Gates foundation letter urged the president to treat women and minorities with more respect and warned against cutting aid to the developing world
Donald Trump should treat people – especially women – with more respect and continue investments in poorer countries for the sake of global security, Bill and Melinda Gates said on Tuesday.
Melinda Gates said: “I wish our president would treat people, and especially women, with more respect when he speaks and tweets.”
And Bill Gates warned that the Trump administration’s proposed budget could directly lead to millions of preventable deaths around the globe, because of vast cuts to foreign aid and development funds.
At an event with his wife to mark their foundation’s annual philanthropic letter, he said: “US generosity … if that goes away, even a 10% cut would mean 5 million deaths over the next decade.”
The Trump administration, as it did last year, has proposed billions of dollars in cuts to foreign aid, which makes up less than 1% of US spending. Last year, lawmakers in Congress from both parties mostly ignored the request, and Gates said he hoped they would again this year too.
In a separate interview, Melinda Gates criticized Trump’s habit of using Twitter to attack women and minority groups.
“Those kinds of comments just don’t belong in the public discourse,” she told the Associated Press. She added that while some of Trump’s comments about women have troubled her, his rejection of the feminist label has not.
“Some men have trouble and some women, quite frankly, have trouble embracing that term and what it means, so that honestly doesn’t bother me. It’s more the specific comments he’s made over and over again about specific people or minorities or women that just do not reflect the values I see across the United States,” she said.
In the Gates Foundation letter, the couple said: “Equality is an important national principle. The sanctity of each individual, regardless of race, religion, sexual orientation, or gender, is part of our country’s spirit.”
Bill Gates called on Trump not to cut aid to the developing world. He said: “To have Africa be stable, to have health systems that stop pandemics, and to reduce the chance of our army having to go fight somewhere and lose lives: these investments, even in that sort of ‘America first’ mindset, are still very, very wise.”
The Gates Foundation letter began as an open letter from Bill and Melinda Gates to their largest benefactor, the investment guru Warren Buffett, whose 2006 gift of $30bn allowed the organization to expand to its current size. Since then, the letter has become more of an informal annual report outlining recent research findings in relation to world development and future priorities. The Gateses’ liberal outlook is generally focused on the global alleviation of poverty and disease.
Previous letters have zeroed in on specific interventions, usually the result of scientific or technological breakthroughs, and how they can be used to assuage various entrenched societal problems. In 2015, for example, the letter looked at how mobile banking could change money management in the developing world, and how agricultural innovations could increase crop yield in poor countries forced to spend billions on importing food.
For the 2018 missive, the couple decided to use a question and answer format, addressing what they say are some of the most common queries people have about the foundation – which is the world’s largest and is regarded as influential internationally. Melinda Gates called them “10 tough questions” and welcomed those questioning the foundation’s activities. Jamiles Lartey
Melinda Gates also expressed dismay at the administration’s budget “zeroing out” funds for contraception.
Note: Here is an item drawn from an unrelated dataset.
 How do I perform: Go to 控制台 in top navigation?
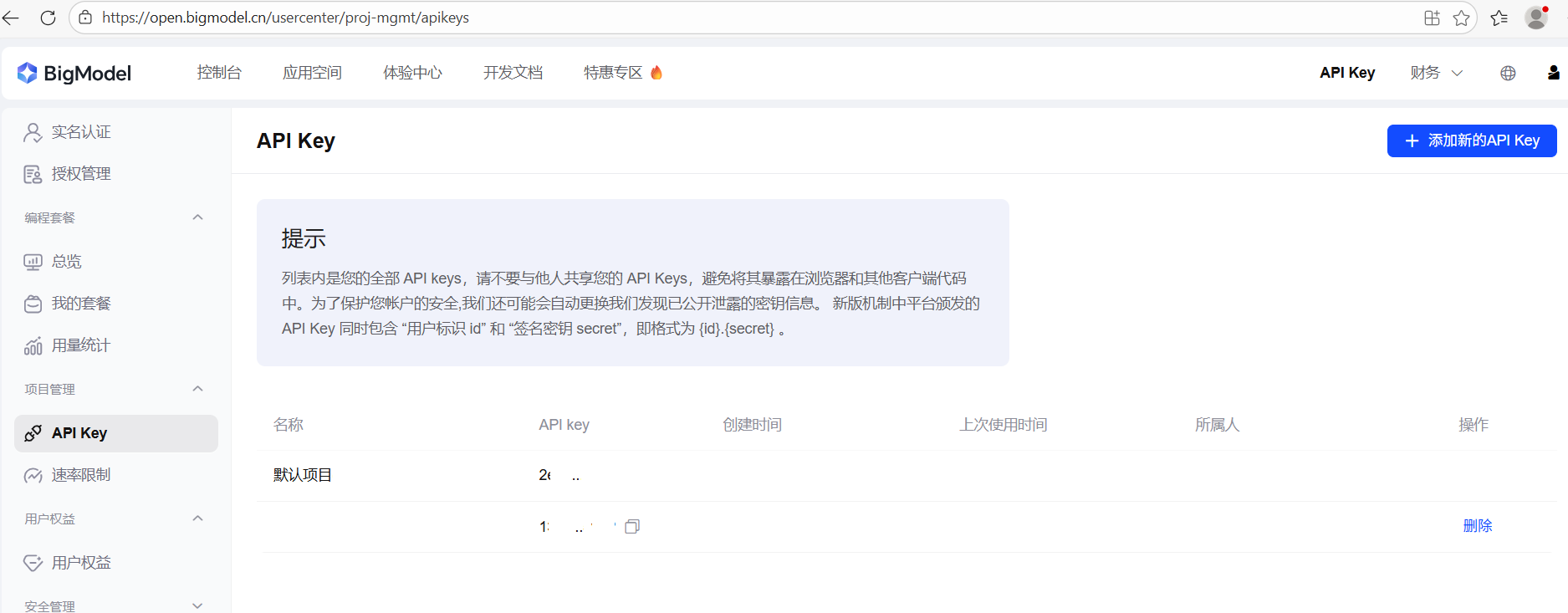point(219,74)
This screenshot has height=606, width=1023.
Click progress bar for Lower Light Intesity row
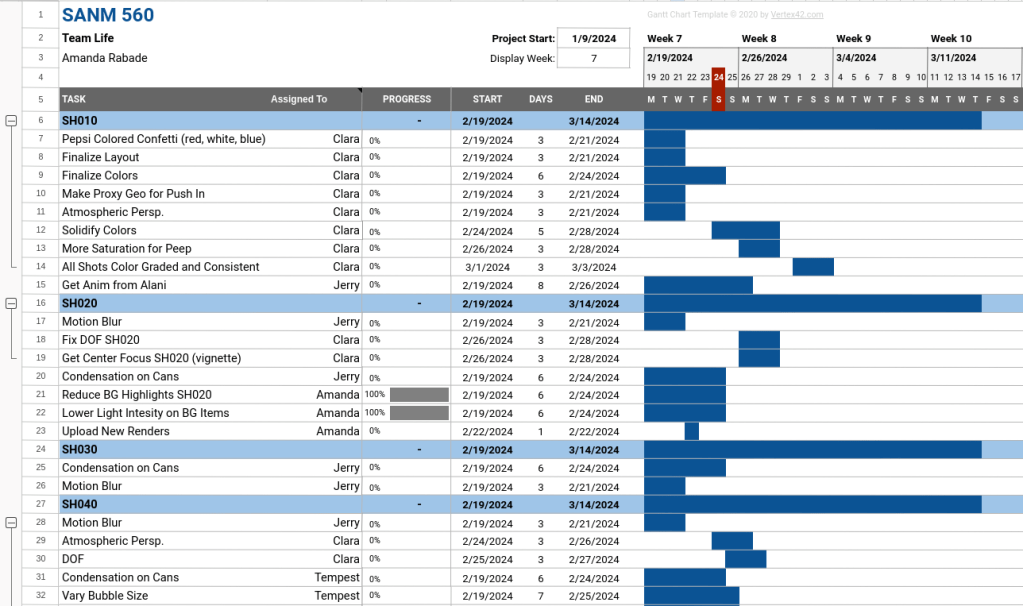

“You’re leaving women in destitute poverty if you don’t fund contraceptives,” she said. The budget move follows Trump’s executive order instituting a “gag rule” on US-funded international NGOs providing abortion services.
The Gates foundation is the largest philanthropic organization in the world, with an endowment of more than $40bn. For the past 10 years, Bill and Melinda Gates have released an annual letter outlining the state of their work and focus areas for the following year.
Despite concern about the effects of cuts to US aid, the pair remained optimistic. “The world is getting better by almost every objective measure,” Bill Gates said, citing the example of child mortality, the foundation’s top priority in recent years.“When we got going, about 12 million kids were dying a year under the age of five. Now, because of vaccines and things that we’ve done with partners, that number is under 5 million.”